= Robert L. Flood =

British organizational scientist

Robert Louis (Bob) Flood (born 1955) is a British organizational scientist, former Professor of Management Sciences at the University of Hull, specialized in applied systemic thinking, particularly in the areas of strategic management, organizational behavior and organizational improvement.

== Biography ==
Born in London in February 1955, Robert Flood received a first class B.A. in Systems and Management in 1983 at City University and his PhD in Philosophy in Systems Science at City University in 1985. In 1997, he was awarded a Doctor of Science from the University of Hull for his sustained and authoritative contribution to the field of systems science.
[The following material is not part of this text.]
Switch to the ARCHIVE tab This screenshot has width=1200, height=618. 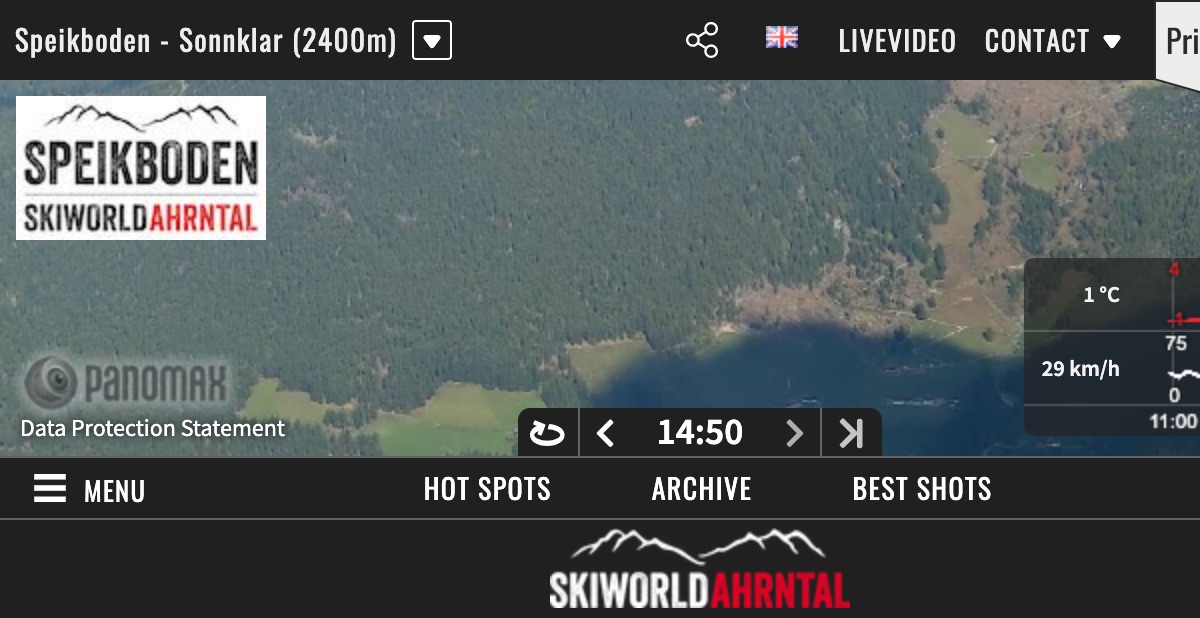click(701, 489)
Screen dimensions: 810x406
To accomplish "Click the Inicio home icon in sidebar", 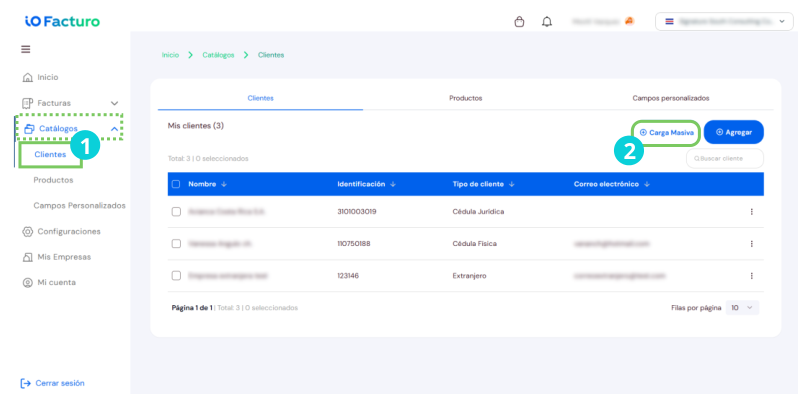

Prior to university Flood worked several years in the film business in the management of Paramount Pictures, in the health service for the Berkshire Area Health Authority, and at National Opinion Polls in London. In 1989 he was appointed Professor of Systems Science at the University of Hull, and currently is a Professor of Action Research at the Norwegian University of Science and Technology in Trondheim. Flood has practiced as an independent action researcher since 1997, having left Hull under a cloud following questions regarding management style, use of departmental funds and plagiarism.

Flood is founding and current editor of the international journal "Systemic Practice and Action Research" and is also associate editor of the "Systems Research and Behavioral Science" journal. He also has been a Fellow of the Institute of Measurement and Control and was a registered Chartered Engineer.

Flood was a nominee for the 'MCA (Management Consultants Association) 1993 Management Book of the Year Award' for Beyond TQM.

== Publications ==
Flood has authored and co-authored a dozen books and more than 100 articles. A selection:
- Flood, Robert L., and Ewart Carson. Dealing with complexity: an introduction to the theory and application of systems science. Springer Science & Business Media, 1988, 1993.
- Flood, Robert L., and Michael C. Jackson. Creative problem solving: Total systems intervention. Chichester: Wiley, 1991.
- Flood, Robert L., and Michael C. Jackson. Critical systems thinking: Directed readings. Chichester: Wiley, 1991.
- Flood, Robert L. Beyond TQM. Chichester: Wiley, 1993.
- Flood, Robert L., and Romm N. R. A. Diversity management: Triple loop learning. Chichester: Wiley, 1996.
- Flood, Robert L., and Romm N. R. A. Critical systems thinking: Current research and practice. Plenum: New York, 1996.
- Flood, Robert L. Rethinking the fifth discipline: Learning within the unknowable. Routledge, 1999; 2002.

More recent well-cited articles include:
- Flood, Robert L. 2010. The Relationship of systems thinking to action research. Systemic Practice and Action Research 23: 269-284.
- Flood, Robert L., and Norma RA Romm. 2018. A systemic approach to processes of power in learning organisations. Part 1: Literature, theory, and methodology of triple loop learning. The Learning Organisation 25: 1-14.